(Collected data)
=== Section Start ===
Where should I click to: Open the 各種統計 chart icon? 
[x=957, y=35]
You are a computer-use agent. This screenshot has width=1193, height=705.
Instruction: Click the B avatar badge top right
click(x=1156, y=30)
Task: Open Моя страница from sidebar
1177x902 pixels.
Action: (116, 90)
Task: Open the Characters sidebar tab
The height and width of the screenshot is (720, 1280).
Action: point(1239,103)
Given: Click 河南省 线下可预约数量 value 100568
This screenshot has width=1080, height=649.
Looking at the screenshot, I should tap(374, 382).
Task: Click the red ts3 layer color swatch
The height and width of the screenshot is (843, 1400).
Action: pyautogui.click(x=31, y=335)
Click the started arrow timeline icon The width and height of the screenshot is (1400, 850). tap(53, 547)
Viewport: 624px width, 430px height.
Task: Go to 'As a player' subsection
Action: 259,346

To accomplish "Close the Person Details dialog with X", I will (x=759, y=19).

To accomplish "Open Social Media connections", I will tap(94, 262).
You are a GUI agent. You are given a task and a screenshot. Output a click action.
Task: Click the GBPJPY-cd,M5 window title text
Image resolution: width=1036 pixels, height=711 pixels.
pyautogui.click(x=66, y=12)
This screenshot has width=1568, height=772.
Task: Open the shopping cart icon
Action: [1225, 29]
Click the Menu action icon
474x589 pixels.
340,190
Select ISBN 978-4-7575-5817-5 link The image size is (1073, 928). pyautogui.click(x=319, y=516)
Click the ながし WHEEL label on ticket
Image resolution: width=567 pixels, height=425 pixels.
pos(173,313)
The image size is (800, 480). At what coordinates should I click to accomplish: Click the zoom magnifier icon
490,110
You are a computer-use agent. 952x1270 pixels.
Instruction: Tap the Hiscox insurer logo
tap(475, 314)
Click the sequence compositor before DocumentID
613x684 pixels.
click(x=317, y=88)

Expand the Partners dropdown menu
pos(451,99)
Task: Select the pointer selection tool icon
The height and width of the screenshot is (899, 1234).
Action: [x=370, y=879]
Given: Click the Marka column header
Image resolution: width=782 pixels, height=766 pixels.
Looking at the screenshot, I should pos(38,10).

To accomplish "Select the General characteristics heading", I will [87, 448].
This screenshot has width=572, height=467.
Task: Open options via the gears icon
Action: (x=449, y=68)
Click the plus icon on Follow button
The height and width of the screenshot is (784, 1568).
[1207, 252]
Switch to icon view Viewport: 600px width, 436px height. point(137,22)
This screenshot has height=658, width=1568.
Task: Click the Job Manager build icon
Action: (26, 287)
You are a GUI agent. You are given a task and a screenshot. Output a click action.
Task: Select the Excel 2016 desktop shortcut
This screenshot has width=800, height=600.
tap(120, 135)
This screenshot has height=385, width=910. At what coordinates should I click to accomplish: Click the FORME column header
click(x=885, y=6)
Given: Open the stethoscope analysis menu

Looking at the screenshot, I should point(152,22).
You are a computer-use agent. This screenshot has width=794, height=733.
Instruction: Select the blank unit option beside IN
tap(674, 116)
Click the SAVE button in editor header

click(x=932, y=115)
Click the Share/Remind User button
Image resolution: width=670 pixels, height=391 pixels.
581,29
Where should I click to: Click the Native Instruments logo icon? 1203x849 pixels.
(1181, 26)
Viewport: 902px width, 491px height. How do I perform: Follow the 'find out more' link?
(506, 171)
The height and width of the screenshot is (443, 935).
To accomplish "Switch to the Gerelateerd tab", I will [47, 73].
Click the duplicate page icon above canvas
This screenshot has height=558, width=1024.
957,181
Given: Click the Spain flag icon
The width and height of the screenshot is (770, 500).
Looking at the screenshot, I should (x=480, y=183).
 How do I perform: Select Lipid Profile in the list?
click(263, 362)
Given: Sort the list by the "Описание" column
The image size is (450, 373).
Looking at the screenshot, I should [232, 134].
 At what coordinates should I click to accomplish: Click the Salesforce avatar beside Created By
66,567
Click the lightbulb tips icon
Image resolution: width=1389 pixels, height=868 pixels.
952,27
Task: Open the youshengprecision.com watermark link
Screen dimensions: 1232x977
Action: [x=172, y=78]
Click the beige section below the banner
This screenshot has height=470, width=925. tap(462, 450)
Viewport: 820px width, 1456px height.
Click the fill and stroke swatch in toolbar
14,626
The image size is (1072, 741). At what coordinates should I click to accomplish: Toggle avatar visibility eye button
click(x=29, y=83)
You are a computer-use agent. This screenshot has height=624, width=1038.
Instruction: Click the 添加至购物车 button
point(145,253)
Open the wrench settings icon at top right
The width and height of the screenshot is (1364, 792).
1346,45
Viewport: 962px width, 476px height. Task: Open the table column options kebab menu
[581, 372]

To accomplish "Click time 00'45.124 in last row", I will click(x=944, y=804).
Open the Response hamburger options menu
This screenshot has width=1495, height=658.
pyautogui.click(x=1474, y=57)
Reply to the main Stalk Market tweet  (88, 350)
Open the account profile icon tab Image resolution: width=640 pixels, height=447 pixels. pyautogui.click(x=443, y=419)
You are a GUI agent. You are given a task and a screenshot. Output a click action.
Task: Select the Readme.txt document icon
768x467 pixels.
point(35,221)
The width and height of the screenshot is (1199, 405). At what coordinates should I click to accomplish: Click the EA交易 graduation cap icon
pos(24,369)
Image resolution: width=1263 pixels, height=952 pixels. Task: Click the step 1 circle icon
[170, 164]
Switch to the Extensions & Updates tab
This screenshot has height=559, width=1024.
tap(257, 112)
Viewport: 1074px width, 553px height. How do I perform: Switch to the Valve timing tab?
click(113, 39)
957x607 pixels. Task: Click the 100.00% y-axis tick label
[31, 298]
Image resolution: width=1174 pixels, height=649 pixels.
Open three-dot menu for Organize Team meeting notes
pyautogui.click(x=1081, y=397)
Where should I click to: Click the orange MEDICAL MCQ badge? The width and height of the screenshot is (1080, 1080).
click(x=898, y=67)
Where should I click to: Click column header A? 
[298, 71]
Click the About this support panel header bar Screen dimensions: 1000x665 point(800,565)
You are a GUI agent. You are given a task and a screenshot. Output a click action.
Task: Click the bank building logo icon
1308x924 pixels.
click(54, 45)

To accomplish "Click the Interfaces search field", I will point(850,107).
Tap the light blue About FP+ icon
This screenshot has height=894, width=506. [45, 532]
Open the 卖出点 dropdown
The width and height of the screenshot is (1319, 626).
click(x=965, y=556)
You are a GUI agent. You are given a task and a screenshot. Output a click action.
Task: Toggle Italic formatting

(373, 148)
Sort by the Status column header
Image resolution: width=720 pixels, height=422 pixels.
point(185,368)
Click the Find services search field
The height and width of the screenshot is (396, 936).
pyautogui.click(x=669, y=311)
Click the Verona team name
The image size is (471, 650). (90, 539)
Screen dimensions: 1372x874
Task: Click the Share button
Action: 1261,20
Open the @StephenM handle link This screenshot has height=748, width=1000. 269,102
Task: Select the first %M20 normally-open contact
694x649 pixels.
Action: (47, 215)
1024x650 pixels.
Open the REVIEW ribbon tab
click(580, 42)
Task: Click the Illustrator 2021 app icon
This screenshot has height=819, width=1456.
=== Section End ===
■ **WHAT THE TASK REQUIRES**: Your task is to restate, word for word, the lines from the beginning of the records to the line with "Task: Open Моя страница from sidebar", inclusive.

■ **EXPECTED ANSWER**:
Where should I click to: Open the 各種統計 chart icon? 
[x=957, y=35]
You are a computer-use agent. This screenshot has width=1193, height=705.
Instruction: Click the B avatar badge top right
click(x=1156, y=30)
Task: Open Моя страница from sidebar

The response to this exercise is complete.